» CONSIGNES:
- 1) Dans le texte consacré à Julien Brunetaud, comment s'appelle le label qu'il a créé ?
- 2) Donnez la suite de l'entretien avec Julien Brunetaud, à partir de la dernière phrase du texte.

» TEXTE À LIRE:
⟨
Julien Brunetaud © Patrick Martineau



Né le 4 janvier 1982 à Agen (Lot-et-Garonne), Julien Brunetaud est un pianiste et chanteur, largement autodidacte, qui s’est formé à l’écoute de Chuck Berry, Otis Spann, Horace Silver, en passant par le boogie woogie et le jazz new orleans. Abordant ainsi la musique afro-américaine comme un tout, et de façon instinctive, il a parachevé son apprentissage par des séjours répétés aux Etats-Unis (New Orleans, New York) et des collaborations avec des musiciens accomplis (en particulier de la scène blues), à commencer par Nico Wayne Toussaint (hca, voc) qu’il suit en tournée dès l’âge de 18 ans. On a pu l’apprécier ces dernières années, pour son réjouissant duo avec la chanteuse américaine Nicolle Rochelle, Nikki & Jules. Epousant la tendance qui conduit beaucoup des jazzmen vers l’autoproduction, il a créé son propre label, Brojar Music, sur lequel il a sorti son dernier album, le quatrième en leader, Playground (voir notre chronique dans Jazz Hot n°680). Et c’est avec ce nouveau projet qu’il parcourt actuellement les scènes de France et d’Europe, faisant preuve d’un dynamisme certain.


Propos recueillis par Jérôme Partage
Photos Patrick Martineau et X by courtesy of Julien Brunetaud


© Jazz Hot n°682, hiver 2017-2018



Jazz Hot: Comment avez-vous découvert la musique?

Julien Brunetaud: Mon père avait une collection de vinyles, surtout de la chanson française, mais aussi du rock & roll, que j’ai découvert plus tard: Chuck Berry, Jerry Lee Lewis… Un jour, vers mes 12 ans, il m’a emmené chez un disquaire pour m’offrir mon premier disque. Je ne savais pas quoi choisir, et je me suis rappelé que j’avais entendu du piano dans ses disques. J’ai donc pris une compilation de rock & roll et de blues avec Ray Charles notamment. Ça m’a donné envie d’apprendre l’instrument. On avait un piano à la maison, et j’ai commencé à jouer en autodidacte. Puis, à 14 ans, j’ai eu un professeur particulier. Mais j’ai surtout appris tout seul. Je travaillais avec une méthode de piano-jazz pour débutants. Au collège, on échangeait des disques de jazz et de blues avec des copains. C’est comme ça, par exemple, que j’ai découvert Michel Petrucciani. Je tentais d’improviser de façon intuitive. Et un copain m’a conseillé d’essayer la gamme de blues. C’est à ce moment que je me suis vraiment plongé dans le blues avec Lucky Peterson, B.B. King et Otis Spann que j’ai découverts vers 15-16 ans. Otis Spann a été une vraie révélation: son morceau «Otis in the Dark», un instrumental, représentait tout ce que je recherchais. C’est-à-dire un jeu très riche, des accords bien réfléchis, bien posés. Je commençais alors à écouter du jazz: Count Basie, Nat King Cole, Horace Silver. J’aimais le swing. Mais relever du jazz me paraissait encore insurmontable. Je travaillais plutôt le boogie woogie. J’étais très percussif à cette époque.
⟩
» DONNÉES FOURNIES:
⟨
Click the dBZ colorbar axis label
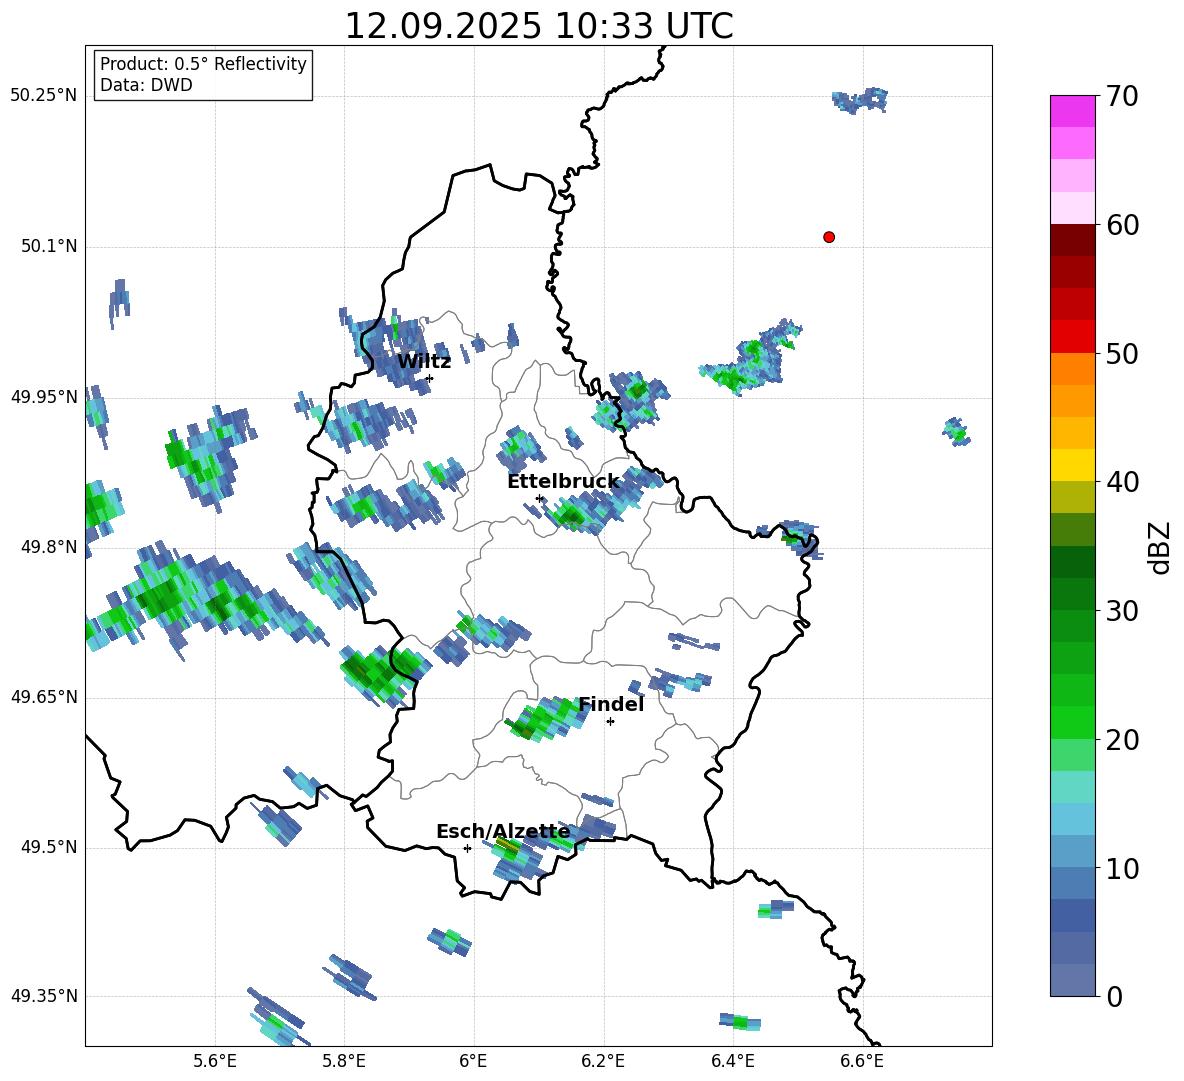 coord(1159,547)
⟩
» RÉPONSES PAR CONSIGNE:
- 1) Brojar Music.

- 2)
2006. Orleans Street Boogie, Southland Records

Comment avez-vous débuté votre carrière?

Dès le collège, j’ai commencé à donner des concerts pour lesquels j’étais un peu payé. Puis au lycée, je manquais des cours pour honorer des engagements. A la fin du lycée, Nico Wayne Toussaint m’a pris dans son groupe. Compte-tenu du nombre de concerts qu’il me proposait, je pouvais devenir intermittent du spectacle. Les choses avançaient concrètement, et j’ai sauté le pas. Par la suite, j’ai été engagé par Joe Turner, l’ancien bassiste de B.B. King, qui habitait en France. Je parlais mal l’anglais et lui avait un accent du Sud particulièrement prononcé. Nous n’arrivions pas à nous comprendre. Finalement, sa femme m’a rappelé, et j’ai enfin compris! J’ai fait quelques tournées avec lui, ce qui m’a permis de rencontrer d’autres musiciens. J’ai tourné en Inde avec la chanteuse anglaise Dana Gillespie à qui je convenais; elle adore le boogie et Otis Spann. Elle m’a ensuite invité dans son festival aux Caraïbes. En 2005, je suis arrivé à Paris, et j’ai commencé à jouer avec Guillaume Nouaux (dm) et Sébastien Girardot (b). L’année suivante, je suis parti à New Orleans avec un groupe français de jazz traditionnel, ce qui était une première pour moi: les New Bumpers de Fred Dupin (avec Fred Couderc, Sébastien Girardot, Guillaume Nouaux, Paul Chéron, etc.). Là bas, on a enregistré un album, et j’ai pu également en réaliser un autre sous mon nom, Orleans Street Boogie (avec Sébastien Girardot, Guillaume Nouaux et Paul Chéron) qui mêlait standards, boogies et compositions. J’en ai enregistré un second à New Orleans, en 2007: Driftin Blues.

2007. Driftin Blues, Southland Records

Qu’avez-vous retiré de ces voyages à New Orleans?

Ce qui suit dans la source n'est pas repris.